Extracted entries START

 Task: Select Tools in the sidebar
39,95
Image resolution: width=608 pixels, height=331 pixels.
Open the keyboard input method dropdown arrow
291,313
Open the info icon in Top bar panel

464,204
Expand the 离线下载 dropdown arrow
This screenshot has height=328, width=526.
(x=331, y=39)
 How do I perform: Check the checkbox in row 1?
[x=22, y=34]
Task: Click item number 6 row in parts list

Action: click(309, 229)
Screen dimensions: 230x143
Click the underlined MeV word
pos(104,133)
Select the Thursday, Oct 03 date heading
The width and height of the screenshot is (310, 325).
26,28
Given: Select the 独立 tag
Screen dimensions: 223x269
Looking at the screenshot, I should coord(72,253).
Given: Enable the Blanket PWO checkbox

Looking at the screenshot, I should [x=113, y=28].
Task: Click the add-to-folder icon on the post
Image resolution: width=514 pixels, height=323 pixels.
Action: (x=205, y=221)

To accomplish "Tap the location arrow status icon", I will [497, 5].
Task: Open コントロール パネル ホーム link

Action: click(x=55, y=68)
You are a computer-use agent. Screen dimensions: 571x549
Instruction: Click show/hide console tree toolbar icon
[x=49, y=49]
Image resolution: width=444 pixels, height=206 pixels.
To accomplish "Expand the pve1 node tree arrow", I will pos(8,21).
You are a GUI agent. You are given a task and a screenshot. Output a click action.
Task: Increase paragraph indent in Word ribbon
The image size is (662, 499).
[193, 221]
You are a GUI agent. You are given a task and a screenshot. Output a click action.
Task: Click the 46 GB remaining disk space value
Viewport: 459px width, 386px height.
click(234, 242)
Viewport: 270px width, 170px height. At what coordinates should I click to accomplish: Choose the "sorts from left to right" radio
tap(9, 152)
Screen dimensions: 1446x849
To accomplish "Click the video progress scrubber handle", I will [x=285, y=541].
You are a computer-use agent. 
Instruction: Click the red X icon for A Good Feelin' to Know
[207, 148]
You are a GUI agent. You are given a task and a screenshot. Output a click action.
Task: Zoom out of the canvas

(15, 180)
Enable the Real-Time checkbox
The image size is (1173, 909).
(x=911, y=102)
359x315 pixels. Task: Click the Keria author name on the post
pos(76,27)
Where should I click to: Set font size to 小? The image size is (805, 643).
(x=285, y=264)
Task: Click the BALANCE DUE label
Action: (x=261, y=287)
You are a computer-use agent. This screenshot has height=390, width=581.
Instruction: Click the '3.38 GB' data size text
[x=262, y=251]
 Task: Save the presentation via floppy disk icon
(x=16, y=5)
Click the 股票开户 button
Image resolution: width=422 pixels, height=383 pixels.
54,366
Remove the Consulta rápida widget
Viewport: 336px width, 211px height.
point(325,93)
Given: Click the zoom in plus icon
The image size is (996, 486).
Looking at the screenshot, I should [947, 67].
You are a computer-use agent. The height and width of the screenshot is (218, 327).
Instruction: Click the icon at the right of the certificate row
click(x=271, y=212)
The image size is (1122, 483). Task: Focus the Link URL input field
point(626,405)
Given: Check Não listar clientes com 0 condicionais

Extracted entries END

Task statement: Retype the material. Keep it exact.

Result of the exercise:
 Task: Select Tools in the sidebar
39,95
Image resolution: width=608 pixels, height=331 pixels.
Open the keyboard input method dropdown arrow
291,313
Open the info icon in Top bar panel

464,204
Expand the 离线下载 dropdown arrow
This screenshot has height=328, width=526.
(x=331, y=39)
 How do I perform: Check the checkbox in row 1?
[x=22, y=34]
Task: Click item number 6 row in parts list

Action: click(309, 229)
Screen dimensions: 230x143
Click the underlined MeV word
pos(104,133)
Select the Thursday, Oct 03 date heading
The width and height of the screenshot is (310, 325).
26,28
Given: Select the 独立 tag
Screen dimensions: 223x269
Looking at the screenshot, I should coord(72,253).
Given: Enable the Blanket PWO checkbox

Looking at the screenshot, I should [x=113, y=28].
Task: Click the add-to-folder icon on the post
Image resolution: width=514 pixels, height=323 pixels.
Action: (x=205, y=221)

To accomplish "Tap the location arrow status icon", I will [497, 5].
Task: Open コントロール パネル ホーム link

Action: click(x=55, y=68)
You are a computer-use agent. Screen dimensions: 571x549
Instruction: Click show/hide console tree toolbar icon
[x=49, y=49]
Image resolution: width=444 pixels, height=206 pixels.
To accomplish "Expand the pve1 node tree arrow", I will pos(8,21).
You are a GUI agent. You are given a task and a screenshot. Output a click action.
Task: Increase paragraph indent in Word ribbon
The image size is (662, 499).
[193, 221]
You are a GUI agent. You are given a task and a screenshot. Output a click action.
Task: Click the 46 GB remaining disk space value
Viewport: 459px width, 386px height.
click(234, 242)
Viewport: 270px width, 170px height. At what coordinates should I click to accomplish: Choose the "sorts from left to right" radio
tap(9, 152)
Screen dimensions: 1446x849
To accomplish "Click the video progress scrubber handle", I will [x=285, y=541].
You are a computer-use agent. 
Instruction: Click the red X icon for A Good Feelin' to Know
[207, 148]
You are a GUI agent. You are given a task and a screenshot. Output a click action.
Task: Zoom out of the canvas

(15, 180)
Enable the Real-Time checkbox
The image size is (1173, 909).
(x=911, y=102)
359x315 pixels. Task: Click the Keria author name on the post
pos(76,27)
Where should I click to: Set font size to 小? The image size is (805, 643).
(x=285, y=264)
Task: Click the BALANCE DUE label
Action: (x=261, y=287)
You are a computer-use agent. This screenshot has height=390, width=581.
Instruction: Click the '3.38 GB' data size text
[x=262, y=251]
 Task: Save the presentation via floppy disk icon
(x=16, y=5)
Click the 股票开户 button
Image resolution: width=422 pixels, height=383 pixels.
54,366
Remove the Consulta rápida widget
Viewport: 336px width, 211px height.
point(325,93)
Given: Click the zoom in plus icon
The image size is (996, 486).
Looking at the screenshot, I should [947, 67].
You are a computer-use agent. The height and width of the screenshot is (218, 327).
Instruction: Click the icon at the right of the certificate row
click(x=271, y=212)
The image size is (1122, 483). Task: Focus the Link URL input field
point(626,405)
Given: Check Não listar clientes com 0 condicionais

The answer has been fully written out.